«Иные столь малосильны в своем языке, что все с чужестранного от слова до слова переводят и в речах и в письмах», — замечал в своих записках мемуарист XVIII века Семен Порошин.
В своем письме к Татищеву от 5 мая 1750 года Рычков словно бы оправдывался: «Что я в письмах и сочинениях моих иностранные иногда слова включаю, сие не от чего иного происходит, как от недовольного знания наших, свойственно к тем делам надлежащих терминов…»
В послепетровское время в утвердившихся в общественной жизни новых порядках в экономике, в управлении хозяйством, иностранные слова требовались на каждом шагу. Ими легче было выражать новые понятия. В служебных бумагах господствовал особый деловой стиль, напоминавший подстрочные переводы с европейских языков. Отдавая дань литературной моде, к ним часто прибегали даже известные мемуаристы XVIII века Василий Нащокин, Семен Порошин, Михаил Данилов. Но и многие страницы, написанные ими по-русски, загромождали тяжелые, удаленные от языка народа, изысканные, нарочито витиеватые, напыщенные фразы и риторические украшения с употреблением таких старинных слов, как «дондежь», «наипаче», «понеже»…

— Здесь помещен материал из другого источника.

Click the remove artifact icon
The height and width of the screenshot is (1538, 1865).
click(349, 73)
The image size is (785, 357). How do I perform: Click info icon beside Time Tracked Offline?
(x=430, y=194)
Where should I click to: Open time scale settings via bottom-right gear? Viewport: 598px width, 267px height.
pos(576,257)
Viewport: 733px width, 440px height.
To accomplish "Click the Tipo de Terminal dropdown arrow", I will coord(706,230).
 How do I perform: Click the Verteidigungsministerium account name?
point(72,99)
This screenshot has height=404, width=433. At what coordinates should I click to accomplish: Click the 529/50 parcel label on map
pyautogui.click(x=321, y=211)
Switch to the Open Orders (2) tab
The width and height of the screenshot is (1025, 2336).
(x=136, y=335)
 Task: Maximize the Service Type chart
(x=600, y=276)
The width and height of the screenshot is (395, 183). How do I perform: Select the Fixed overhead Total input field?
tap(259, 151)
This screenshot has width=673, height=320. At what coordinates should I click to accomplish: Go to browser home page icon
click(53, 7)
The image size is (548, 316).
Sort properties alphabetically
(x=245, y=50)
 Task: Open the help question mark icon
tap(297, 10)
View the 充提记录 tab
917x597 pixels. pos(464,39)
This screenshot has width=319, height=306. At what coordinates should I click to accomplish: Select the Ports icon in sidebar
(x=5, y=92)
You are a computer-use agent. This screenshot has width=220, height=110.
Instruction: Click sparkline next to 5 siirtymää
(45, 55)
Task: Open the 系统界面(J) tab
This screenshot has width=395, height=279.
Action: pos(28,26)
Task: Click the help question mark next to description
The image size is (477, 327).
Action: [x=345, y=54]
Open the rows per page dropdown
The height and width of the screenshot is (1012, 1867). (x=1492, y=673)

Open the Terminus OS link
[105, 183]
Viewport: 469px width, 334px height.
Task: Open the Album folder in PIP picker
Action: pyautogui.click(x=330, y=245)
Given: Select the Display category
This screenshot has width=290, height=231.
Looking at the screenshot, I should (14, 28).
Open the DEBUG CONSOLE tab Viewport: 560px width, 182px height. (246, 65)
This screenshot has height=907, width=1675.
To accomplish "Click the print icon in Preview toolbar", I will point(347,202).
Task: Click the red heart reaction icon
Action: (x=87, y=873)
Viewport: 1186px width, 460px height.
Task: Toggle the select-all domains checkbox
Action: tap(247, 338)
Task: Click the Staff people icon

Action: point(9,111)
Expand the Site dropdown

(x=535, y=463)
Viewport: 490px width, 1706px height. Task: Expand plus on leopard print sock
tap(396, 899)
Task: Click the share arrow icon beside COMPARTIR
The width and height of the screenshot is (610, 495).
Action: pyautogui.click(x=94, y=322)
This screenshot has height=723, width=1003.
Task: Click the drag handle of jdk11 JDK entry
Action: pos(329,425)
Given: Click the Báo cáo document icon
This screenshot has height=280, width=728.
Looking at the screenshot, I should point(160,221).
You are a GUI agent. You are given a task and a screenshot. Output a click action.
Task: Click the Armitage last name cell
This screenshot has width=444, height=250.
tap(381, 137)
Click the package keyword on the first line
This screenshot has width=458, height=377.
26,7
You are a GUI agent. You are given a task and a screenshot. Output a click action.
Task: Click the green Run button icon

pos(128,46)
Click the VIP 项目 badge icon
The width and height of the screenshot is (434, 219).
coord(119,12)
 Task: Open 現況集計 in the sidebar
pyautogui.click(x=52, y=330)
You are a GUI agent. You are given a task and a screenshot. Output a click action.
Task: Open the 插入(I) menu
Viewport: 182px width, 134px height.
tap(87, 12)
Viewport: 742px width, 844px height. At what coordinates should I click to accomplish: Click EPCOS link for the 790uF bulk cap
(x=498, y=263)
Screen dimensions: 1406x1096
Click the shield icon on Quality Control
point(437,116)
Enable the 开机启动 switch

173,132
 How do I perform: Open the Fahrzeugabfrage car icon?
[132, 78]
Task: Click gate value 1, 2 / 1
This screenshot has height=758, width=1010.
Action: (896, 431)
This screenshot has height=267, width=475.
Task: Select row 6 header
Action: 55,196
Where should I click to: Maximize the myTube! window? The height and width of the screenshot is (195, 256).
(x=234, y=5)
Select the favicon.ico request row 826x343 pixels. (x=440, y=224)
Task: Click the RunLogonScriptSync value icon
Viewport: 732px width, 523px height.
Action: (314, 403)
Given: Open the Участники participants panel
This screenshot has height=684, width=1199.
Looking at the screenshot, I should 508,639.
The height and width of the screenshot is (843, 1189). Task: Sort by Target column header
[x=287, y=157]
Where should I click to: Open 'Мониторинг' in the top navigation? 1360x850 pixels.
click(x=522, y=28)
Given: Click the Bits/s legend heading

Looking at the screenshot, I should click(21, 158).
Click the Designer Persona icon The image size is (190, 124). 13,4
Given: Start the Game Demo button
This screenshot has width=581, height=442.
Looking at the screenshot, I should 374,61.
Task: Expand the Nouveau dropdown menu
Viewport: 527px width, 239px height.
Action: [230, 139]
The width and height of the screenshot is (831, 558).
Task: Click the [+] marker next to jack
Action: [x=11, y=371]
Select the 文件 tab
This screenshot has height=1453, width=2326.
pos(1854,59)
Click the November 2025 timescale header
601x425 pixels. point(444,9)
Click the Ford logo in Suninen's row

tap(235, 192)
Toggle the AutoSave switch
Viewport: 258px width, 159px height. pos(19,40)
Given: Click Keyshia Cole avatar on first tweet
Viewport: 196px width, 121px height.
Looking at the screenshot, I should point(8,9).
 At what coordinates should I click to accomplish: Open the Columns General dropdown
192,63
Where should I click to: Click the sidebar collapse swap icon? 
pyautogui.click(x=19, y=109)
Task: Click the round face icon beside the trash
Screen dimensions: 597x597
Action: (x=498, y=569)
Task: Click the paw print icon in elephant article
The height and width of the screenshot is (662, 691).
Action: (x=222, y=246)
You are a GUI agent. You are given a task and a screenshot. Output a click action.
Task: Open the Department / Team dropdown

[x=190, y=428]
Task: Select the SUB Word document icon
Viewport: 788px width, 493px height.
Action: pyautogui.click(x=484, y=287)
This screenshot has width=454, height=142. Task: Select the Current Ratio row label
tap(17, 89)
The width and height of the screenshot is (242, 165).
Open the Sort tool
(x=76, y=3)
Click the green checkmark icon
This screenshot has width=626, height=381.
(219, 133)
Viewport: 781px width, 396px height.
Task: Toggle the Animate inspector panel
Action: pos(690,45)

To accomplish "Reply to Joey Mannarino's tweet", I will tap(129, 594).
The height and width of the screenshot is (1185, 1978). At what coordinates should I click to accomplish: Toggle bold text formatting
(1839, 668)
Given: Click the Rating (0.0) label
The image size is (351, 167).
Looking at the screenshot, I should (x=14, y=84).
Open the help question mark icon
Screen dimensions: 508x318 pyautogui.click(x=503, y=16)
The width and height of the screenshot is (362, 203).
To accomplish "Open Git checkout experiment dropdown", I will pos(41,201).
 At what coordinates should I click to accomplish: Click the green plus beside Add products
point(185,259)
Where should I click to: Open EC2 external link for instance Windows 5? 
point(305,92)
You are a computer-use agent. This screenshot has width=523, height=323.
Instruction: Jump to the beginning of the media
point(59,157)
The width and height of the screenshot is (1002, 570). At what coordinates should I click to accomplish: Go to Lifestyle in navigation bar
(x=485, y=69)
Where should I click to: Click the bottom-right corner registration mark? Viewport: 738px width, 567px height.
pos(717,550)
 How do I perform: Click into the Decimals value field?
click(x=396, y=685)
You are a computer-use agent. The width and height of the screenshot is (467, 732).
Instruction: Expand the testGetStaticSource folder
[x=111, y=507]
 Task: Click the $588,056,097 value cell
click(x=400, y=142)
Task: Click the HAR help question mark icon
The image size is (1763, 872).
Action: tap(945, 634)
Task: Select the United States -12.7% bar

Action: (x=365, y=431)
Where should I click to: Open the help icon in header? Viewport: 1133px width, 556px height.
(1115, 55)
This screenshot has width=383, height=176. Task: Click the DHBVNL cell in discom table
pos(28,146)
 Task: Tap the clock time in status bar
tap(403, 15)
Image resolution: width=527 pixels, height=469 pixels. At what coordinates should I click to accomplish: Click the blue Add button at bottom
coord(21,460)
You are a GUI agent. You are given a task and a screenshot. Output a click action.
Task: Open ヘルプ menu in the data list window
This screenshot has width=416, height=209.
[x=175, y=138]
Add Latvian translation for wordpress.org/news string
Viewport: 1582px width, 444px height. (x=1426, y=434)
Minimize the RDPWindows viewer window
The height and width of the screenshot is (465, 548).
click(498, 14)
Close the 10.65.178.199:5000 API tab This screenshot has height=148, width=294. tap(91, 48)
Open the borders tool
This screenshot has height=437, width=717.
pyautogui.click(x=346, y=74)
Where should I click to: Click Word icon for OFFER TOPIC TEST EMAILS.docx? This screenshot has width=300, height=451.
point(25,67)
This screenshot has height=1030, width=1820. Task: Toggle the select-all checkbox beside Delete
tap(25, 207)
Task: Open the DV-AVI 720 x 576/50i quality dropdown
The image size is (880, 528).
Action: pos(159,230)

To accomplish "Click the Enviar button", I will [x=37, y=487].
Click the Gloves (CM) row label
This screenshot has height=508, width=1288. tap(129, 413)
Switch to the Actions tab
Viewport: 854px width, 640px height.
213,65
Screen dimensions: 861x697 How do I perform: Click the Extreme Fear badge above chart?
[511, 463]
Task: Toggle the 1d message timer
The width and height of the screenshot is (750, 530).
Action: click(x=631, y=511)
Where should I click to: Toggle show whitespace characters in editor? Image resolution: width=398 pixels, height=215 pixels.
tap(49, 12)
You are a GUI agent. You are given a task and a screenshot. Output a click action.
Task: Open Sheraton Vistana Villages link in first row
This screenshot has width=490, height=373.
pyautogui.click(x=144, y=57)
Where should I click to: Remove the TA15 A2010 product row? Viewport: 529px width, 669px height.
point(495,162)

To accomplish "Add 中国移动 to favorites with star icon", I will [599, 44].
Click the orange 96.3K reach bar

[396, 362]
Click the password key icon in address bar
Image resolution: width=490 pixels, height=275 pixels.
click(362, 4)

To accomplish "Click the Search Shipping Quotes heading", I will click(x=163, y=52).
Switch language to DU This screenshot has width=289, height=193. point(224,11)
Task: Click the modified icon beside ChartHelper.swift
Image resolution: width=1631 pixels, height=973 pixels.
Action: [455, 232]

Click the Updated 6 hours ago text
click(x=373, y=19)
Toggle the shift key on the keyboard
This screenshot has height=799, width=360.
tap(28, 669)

Выступая против гибельной порчи родного языка, Ломоносов и Сумароков делали первые, хотя и не всегда верные, шаги в развитии русского поэтического и прозаического языка. О Ломоносове, законодателе норм нового литературного языка, Пушкин, например, отзывался по-разному. «Слог его ровный, цветущий и живописный, заемлет главное достоинство от глубокого знания книжного славянского языка и от счастливого слияния оного с языком простонародным», — так оценивал он ломоносовскую поэзию. О прозе же его отзывался иначе: «Однообразные и стеснительные формы, в кои он отливал свои мысли, дают его прозе ход утомительный и тяжелый».
Языковая эклектика не могла в те времена миновать и Рычкова, который, кстати напомнить, был более историк и географ, нежели филолог. Похвально и то, что во всех своих трудах он опирался на живой народный говор, чутко вслушивался в него и, зачастую предоставляя слово крестьянам и заводским служителям, старался бережно передать их рассказы. На письма профессора Миллера, написанные по-немецки, он всегда отвечал только на русском языке. «На сим, яко природном языке, свободнее писать», — пояснял он.
Подобно Ломоносову, Рычков вопреки модному поветрию века писать научные труды исключительно на иноземных языках все свои сочинения создавал и публиковал на родном языке. На предложения зарубежных научных обществ и издателей передавать им историко-географические сведения о России, что, кстати сказать, некоторыми российскими академиками исполнялось, Рычков отвечал твердым отказом: «Мое почтение усугубляется всегда к тем, кои к Отечеству моему усердствуют».
Упрекая Рычкова в том, что он небрежно и неуклюже, в ущерб качеству собственных же сочинений, пользовался первоисточниками, Г. Блок, видимо, не читал весьма интересное заявление Рычкова по этому поводу. В книге «Введение к Астраханской топографии», где использована «Скифская история» Лылова, Рычков писал: «Признаюсь, что по неисправности письма, весьма не мало имел я затруднения, сделать его, сколько можно, поисправнее и понятнее: ибо во многих местах такие находятся в нем речи, что прямой смысл понять невозможно. Однако поправляя, наблюдал я везде, чтоб сохранить штиль тогдашнего времени, коим оное повествование писано; дабы большею переправкою, в достоверности его не навесть сумнительства».
Примечательно, что в бедственное время, в самые тревожные дни осады Оренбурга, не имея даже скудного пропитания и дров для согрева дома, Рычков, помимо «Летописи», создавал еще одно сочинение, назвав его так: «Описание восстания Стеньки Разина в Астрахани». На первый взгляд не совсем понятна эта его душевная потребность обратиться к теме грандиозного мятежа донского казачества именно в роковые дни, когда потомки разинцев — пугачевские повстанцы — могли в любой день и час ворваться в осажденный Оренбург.